- **TEXTO PROPUESTO**:

==============================

Las promesas sobre la “lluvia de inversiones” y un despegue económico
en el segundo semestre han quedado archivadas. Adicionalmente, los
tarifazos y la devaluación han aumentado los costos industriales. El
retroceso del PBI podría superar al 3% este año, mientras que la
industria tuvo una caída superior al doble de esa cifra. La devaluación
de la moneda ha sido incapaz de sacar del pantano a los resultados del
comercio exterior, que sólo registraron un leve resultado positivo en el
semestre porque la recesión económica contrajo las importaciones. El
cuadro recesivo viene acicateado por el agravamiento de la bancarrota
capitalista y, particularmente, por el colapso económico de Brasil. La
industria automotriz de ese país, a la que se destinan seis de cada diez
vehículos producidos localmente, se ha desplomado en 2016 y se espera
el mismo resultado en 2017. Esto crea una capacidad ociosa, lo que
explica el aumento de los costos por unidad producida y no el nivel
salarial. Precisamente en Brasil, donde los salarios -según los cálculos
de la UIA- serían la mitad de los de la Argentina, los valores por este
concepto se disparan.

==============================

- **QUÉ SE PIDE**:
Reproduce íntegramente y sin cambios el texto sobre la recesión y la caída industrial. El listado que sigue no interviene en este ejercicio.

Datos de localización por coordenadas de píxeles
==============================

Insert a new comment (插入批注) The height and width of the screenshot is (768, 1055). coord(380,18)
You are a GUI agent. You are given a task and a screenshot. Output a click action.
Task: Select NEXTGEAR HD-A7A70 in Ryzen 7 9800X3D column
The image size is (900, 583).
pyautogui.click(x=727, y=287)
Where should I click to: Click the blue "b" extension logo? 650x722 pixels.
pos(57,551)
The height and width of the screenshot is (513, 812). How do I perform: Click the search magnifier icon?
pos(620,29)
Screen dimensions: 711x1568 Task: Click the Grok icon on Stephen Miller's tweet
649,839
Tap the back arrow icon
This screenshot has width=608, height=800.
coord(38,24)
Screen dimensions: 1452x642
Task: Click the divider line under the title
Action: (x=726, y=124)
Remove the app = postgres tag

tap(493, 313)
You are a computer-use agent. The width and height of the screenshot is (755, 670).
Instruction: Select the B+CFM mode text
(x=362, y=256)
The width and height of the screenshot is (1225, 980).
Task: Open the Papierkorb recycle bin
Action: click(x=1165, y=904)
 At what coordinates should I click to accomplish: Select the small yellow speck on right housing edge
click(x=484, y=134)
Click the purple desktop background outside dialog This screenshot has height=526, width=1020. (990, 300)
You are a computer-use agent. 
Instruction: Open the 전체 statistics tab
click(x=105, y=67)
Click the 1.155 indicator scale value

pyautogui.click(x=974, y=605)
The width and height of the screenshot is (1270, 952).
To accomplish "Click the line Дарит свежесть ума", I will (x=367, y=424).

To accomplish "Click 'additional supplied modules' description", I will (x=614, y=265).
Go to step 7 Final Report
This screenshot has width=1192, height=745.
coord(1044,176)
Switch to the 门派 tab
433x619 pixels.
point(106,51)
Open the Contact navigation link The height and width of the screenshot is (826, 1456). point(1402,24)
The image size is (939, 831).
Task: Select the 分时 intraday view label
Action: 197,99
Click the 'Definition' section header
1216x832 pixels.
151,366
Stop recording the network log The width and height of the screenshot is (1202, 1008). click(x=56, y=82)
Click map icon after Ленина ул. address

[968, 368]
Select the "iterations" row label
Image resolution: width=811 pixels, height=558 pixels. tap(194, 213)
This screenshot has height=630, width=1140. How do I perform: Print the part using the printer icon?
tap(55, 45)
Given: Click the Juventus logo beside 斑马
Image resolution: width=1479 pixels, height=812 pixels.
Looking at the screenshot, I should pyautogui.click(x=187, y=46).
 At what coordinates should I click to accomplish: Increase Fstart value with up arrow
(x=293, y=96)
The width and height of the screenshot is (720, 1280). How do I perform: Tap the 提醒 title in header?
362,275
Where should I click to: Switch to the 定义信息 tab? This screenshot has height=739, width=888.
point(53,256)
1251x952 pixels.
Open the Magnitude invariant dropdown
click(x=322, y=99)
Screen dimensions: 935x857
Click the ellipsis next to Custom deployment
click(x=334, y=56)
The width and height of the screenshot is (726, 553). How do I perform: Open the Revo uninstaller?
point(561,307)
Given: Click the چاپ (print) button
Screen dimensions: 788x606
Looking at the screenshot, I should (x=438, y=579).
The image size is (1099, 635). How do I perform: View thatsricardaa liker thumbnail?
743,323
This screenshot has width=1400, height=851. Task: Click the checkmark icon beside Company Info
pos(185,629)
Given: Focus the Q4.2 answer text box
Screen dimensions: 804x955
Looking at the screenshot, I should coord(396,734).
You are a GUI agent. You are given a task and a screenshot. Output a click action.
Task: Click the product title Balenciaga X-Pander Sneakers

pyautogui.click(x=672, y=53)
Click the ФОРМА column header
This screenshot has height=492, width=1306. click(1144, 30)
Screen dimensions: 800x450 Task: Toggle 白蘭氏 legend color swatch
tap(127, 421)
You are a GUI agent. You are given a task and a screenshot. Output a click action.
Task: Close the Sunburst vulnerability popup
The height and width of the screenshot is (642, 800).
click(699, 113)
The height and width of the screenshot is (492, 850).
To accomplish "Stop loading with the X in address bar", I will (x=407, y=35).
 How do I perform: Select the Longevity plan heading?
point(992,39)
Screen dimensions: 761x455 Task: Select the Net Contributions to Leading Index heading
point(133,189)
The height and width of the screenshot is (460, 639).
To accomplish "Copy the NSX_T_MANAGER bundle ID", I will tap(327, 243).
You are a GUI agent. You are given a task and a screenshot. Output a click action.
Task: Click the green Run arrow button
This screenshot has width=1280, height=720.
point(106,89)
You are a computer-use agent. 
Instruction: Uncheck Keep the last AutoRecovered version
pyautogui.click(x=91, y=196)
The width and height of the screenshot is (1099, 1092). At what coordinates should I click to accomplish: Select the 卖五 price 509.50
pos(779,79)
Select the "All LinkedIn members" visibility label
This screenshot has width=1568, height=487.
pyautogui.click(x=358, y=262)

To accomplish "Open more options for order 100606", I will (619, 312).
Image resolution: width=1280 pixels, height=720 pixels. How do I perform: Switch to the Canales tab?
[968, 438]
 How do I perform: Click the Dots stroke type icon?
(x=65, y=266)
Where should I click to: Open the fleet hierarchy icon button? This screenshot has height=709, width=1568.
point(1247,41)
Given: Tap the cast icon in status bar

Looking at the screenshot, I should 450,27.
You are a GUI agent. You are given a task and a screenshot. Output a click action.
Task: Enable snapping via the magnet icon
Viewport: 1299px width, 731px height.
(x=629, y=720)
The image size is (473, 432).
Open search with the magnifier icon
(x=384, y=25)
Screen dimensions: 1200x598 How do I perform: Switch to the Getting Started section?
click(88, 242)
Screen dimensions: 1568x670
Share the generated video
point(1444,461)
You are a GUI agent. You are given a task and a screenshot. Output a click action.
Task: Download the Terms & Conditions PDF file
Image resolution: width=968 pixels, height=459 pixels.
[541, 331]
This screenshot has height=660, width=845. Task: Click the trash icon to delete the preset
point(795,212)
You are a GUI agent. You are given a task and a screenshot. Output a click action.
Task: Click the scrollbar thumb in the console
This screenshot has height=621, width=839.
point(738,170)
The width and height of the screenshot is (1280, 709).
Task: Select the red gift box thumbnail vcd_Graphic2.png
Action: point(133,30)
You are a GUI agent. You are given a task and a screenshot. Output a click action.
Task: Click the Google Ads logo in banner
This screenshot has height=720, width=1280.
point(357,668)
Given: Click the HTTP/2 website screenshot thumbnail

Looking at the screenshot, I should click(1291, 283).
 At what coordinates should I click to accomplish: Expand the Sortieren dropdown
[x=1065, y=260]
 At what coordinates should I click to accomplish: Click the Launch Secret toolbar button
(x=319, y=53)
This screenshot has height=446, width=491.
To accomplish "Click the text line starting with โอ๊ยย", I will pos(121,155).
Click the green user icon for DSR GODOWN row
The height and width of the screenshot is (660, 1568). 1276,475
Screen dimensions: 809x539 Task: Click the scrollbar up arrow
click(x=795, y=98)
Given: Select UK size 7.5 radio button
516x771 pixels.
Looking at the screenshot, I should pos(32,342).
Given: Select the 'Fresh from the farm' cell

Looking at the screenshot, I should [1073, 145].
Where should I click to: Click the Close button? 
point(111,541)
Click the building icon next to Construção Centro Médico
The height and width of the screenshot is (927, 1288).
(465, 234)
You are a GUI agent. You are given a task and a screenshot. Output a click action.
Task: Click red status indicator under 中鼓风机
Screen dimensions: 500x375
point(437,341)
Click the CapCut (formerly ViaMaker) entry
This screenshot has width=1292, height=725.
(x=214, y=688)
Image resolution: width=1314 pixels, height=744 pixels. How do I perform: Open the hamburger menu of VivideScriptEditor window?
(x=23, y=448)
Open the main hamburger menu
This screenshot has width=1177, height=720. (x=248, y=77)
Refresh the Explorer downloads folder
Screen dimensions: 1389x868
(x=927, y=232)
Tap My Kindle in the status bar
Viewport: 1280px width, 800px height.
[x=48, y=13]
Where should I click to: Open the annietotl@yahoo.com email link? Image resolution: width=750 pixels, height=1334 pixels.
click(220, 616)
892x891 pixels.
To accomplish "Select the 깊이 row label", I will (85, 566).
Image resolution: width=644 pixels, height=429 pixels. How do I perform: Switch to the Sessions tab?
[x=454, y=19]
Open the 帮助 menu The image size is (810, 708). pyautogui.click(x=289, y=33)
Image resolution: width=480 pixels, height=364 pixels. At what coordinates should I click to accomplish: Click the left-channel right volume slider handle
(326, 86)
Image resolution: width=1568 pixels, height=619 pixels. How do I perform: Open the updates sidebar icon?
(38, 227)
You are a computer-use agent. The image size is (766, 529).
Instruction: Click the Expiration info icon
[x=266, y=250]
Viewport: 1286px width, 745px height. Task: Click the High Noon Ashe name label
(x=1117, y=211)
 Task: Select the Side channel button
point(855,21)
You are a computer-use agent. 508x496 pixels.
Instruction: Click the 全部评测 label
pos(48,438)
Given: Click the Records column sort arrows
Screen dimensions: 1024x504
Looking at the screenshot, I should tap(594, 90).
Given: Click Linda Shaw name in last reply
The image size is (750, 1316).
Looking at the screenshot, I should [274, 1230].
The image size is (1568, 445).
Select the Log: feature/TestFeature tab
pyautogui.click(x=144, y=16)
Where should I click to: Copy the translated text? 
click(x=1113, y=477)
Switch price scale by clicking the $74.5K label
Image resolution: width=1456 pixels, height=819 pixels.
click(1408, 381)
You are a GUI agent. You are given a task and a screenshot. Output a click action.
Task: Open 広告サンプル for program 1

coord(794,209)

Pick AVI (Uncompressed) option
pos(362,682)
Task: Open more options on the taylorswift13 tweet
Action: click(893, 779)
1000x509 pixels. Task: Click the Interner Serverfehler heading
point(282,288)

==============================

- **SOLUCIÓN DEL EJERCICIO**:
Las promesas sobre la “lluvia de inversiones” y un despegue económico
en el segundo semestre han quedado archivadas. Adicionalmente, los
tarifazos y la devaluación han aumentado los costos industriales. El
retroceso del PBI podría superar al 3% este año, mientras que la
industria tuvo una caída superior al doble de esa cifra. La devaluación
de la moneda ha sido incapaz de sacar del pantano a los resultados del
comercio exterior, que sólo registraron un leve resultado positivo en el
semestre porque la recesión económica contrajo las importaciones. El
cuadro recesivo viene acicateado por el agravamiento de la bancarrota
capitalista y, particularmente, por el colapso económico de Brasil. La
industria automotriz de ese país, a la que se destinan seis de cada diez
vehículos producidos localmente, se ha desplomado en 2016 y se espera
el mismo resultado en 2017. Esto crea una capacidad ociosa, lo que
explica el aumento de los costos por unidad producida y no el nivel
salarial. Precisamente en Brasil, donde los salarios -según los cálculos
de la UIA- serían la mitad de los de la Argentina, los valores por este
concepto se disparan.